Most people in prison are there for violent crimes, or property crimes, and racism plays little role in their arrest. In 1994, federal government statistician Patrick A. Langan analyzed data on 42,500 defendants in the nation’s 75 largest counties and found “no evidence that, in the places where blacks in the United States have most of their contacts with the justice system, that system treats them more harshly than whites.” People are typically arrested for violent crimes based on reports by  victim, who is usually of the same race as the perpetrator, or reports by witnesses who are the same race as the assailant. Not based on racist police fabricating a crime.

The idea that rates of violence don’t differ based on sex or race is contradicted by self-reported behavior in surveys. For example, black youngsters admitted to getting in fights at over twice the rate of whites and three-times the rate of Asians, in a federal survey conducted in 2009-10 by the National Center for Education Statistics (“Indicators of School Crime and Safety”). A partial explanation for this disparity is the fact that black youngsters are more likely to grow up in broken single-parent families than white kids are. The vast majority of criminals grow up in single-parent households.

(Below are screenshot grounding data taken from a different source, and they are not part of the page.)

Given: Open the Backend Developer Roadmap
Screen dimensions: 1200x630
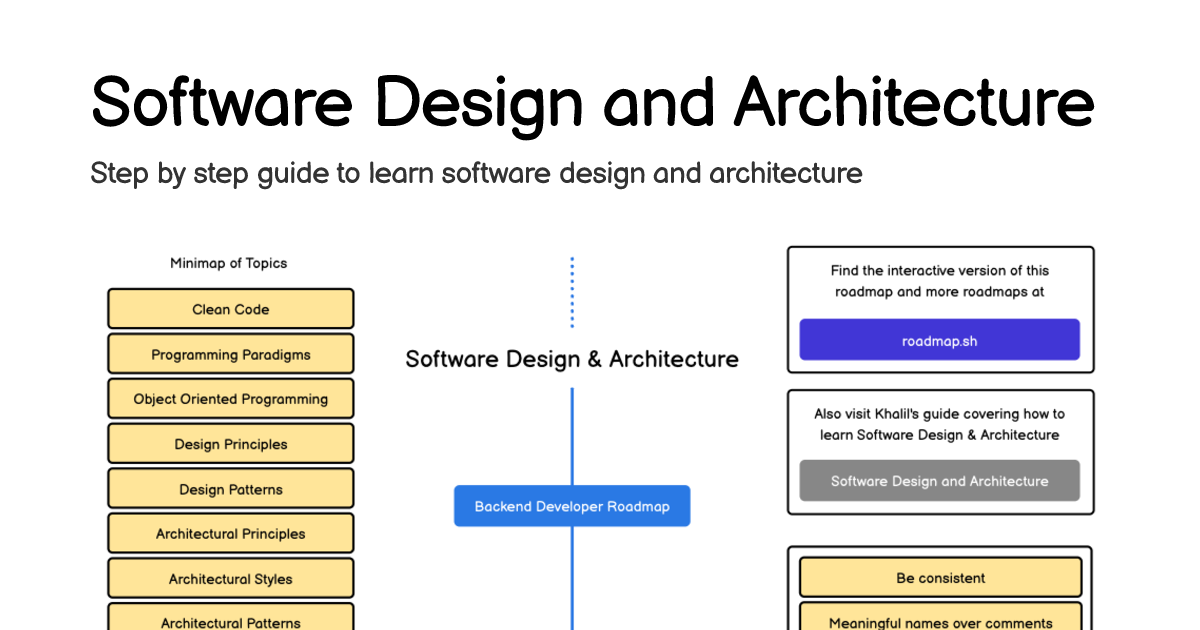Looking at the screenshot, I should (x=571, y=505).
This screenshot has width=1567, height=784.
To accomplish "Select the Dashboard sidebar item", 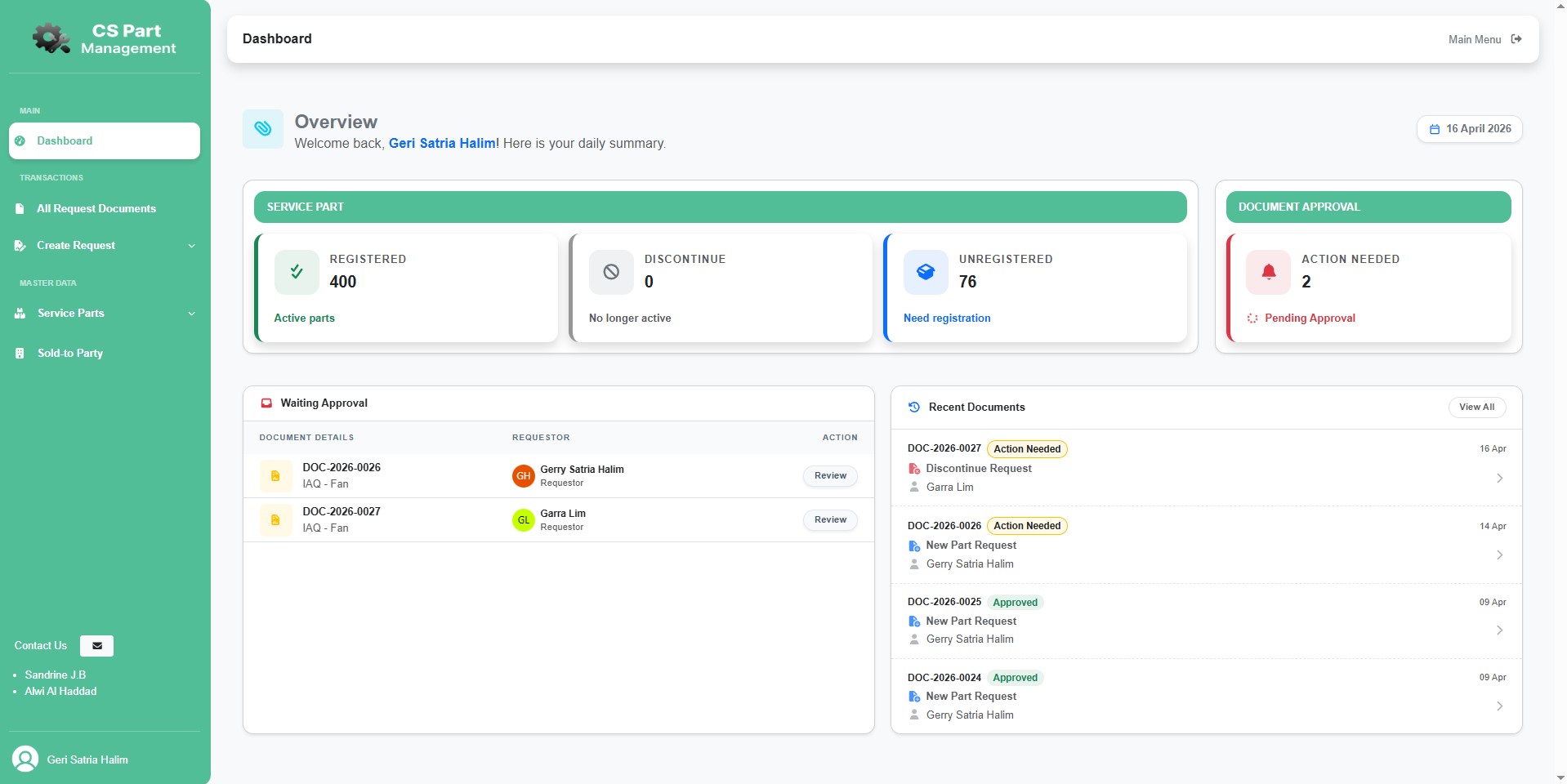I will click(x=105, y=140).
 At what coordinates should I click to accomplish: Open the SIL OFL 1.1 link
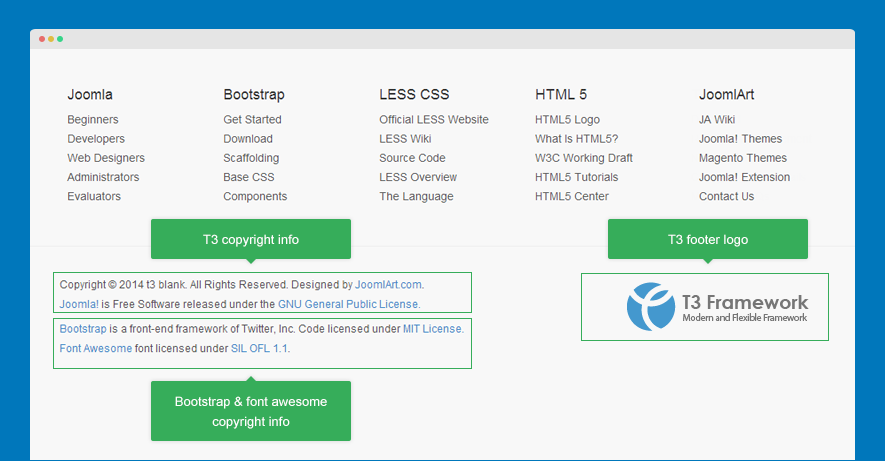259,349
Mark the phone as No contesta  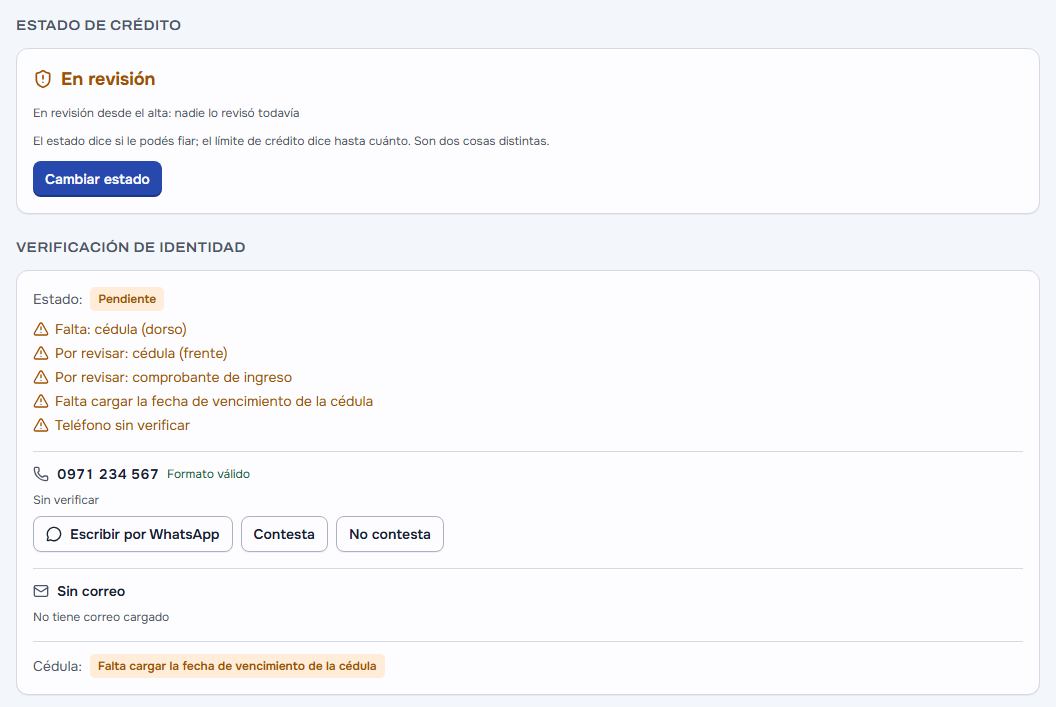[x=390, y=534]
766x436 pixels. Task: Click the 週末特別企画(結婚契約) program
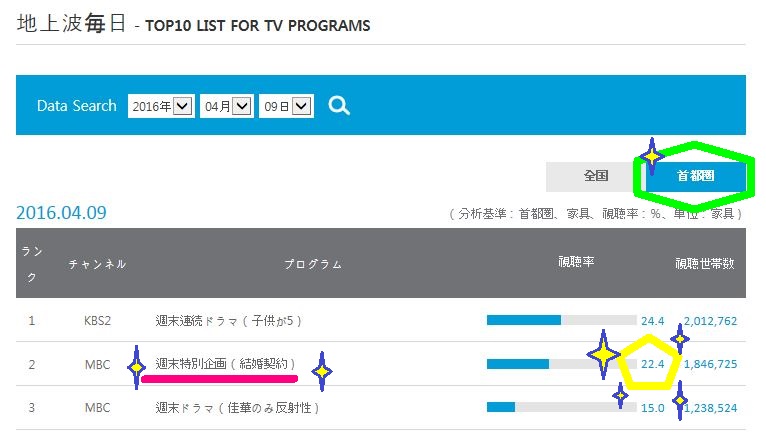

There is abundant evidence of racial bias in police stops, which can lead to arrests for drug offenses. But most people in prison are there for violent crimes or theft, not drug offenses (and most of those in prison for drug offenses are there for dealing drugs, not using them). As the liberal criminologist John Pfaff points out, only 15% of people in prison are there for drug offenses. And people in prison for violence are more disproportionately black than people in prison for drug offenses. The war on drugs is not why America has a disproportionately black and brown prison population. The higher crime rate among these minority populations is.

Despite the illogical nature of Carney’s op-ed, it was approvingly linked to on Twitter by people who write about criminal justice reform and should know better, such as the Cato Institute’s Jonathan Blanks, and Washington Post blogger (and former Cato Institute employee) Radley Balko. They seem to share his unfounded view that higher black incarceration rates are due entirely to racism, rather than the higher black crime rate. Ironically, the Cato Institute used to recognize just the opposite: that the black crime rate is higher than the white crime rate.

In 2016, the Cato Institute’s Timothy Lynch, an outspoken critic of racism in police searches, admitted as much: He conceded that conservative criminal-justice writer Heather Mac Donald “is on solid ground some of the time, as when she debunks the liberal notion that black crime is no higher than white crime,” by citing the much higher black murder rate.

Carney’s illogic was mild compared to that of presidential candidates Pete Buttigieg and Gary Johnson. Buttigieg falsely attributed the higher black incarceration rate to blacks being arrested at six times the rate as whites for committing “the exact same crime” — assuming without any evidence that the black and white crime rates are equal, a claim that even liberal criminologists and criminal justice reporters tend to admit is false.  Johnson falsely claimed that, once “arrested,” blacks have a “four times greater likelihood” of going to jail than whites — a claim that falsely suggests that the vast majority of whites arrested are never even jailed, which is obviously not true.

Whites have done many bad things to black people over time — slavery; mass murder and genocide in places like the Congo and Namibia; and the widespread theft of black land and destruction of black businesses in the United States.

But putting violent criminals in jail isn’t one of them. Jailing criminals isn’t a bad thing, even when the criminals are black. Indeed, turning a blind eye to crimes by blacks is itself racist, given how frequently violent crime is black-on-black. Being soft on crime just adds insult to injury.

Liam Bissainthe

Liam Bissainthe is a real estate investor and recovering attorney.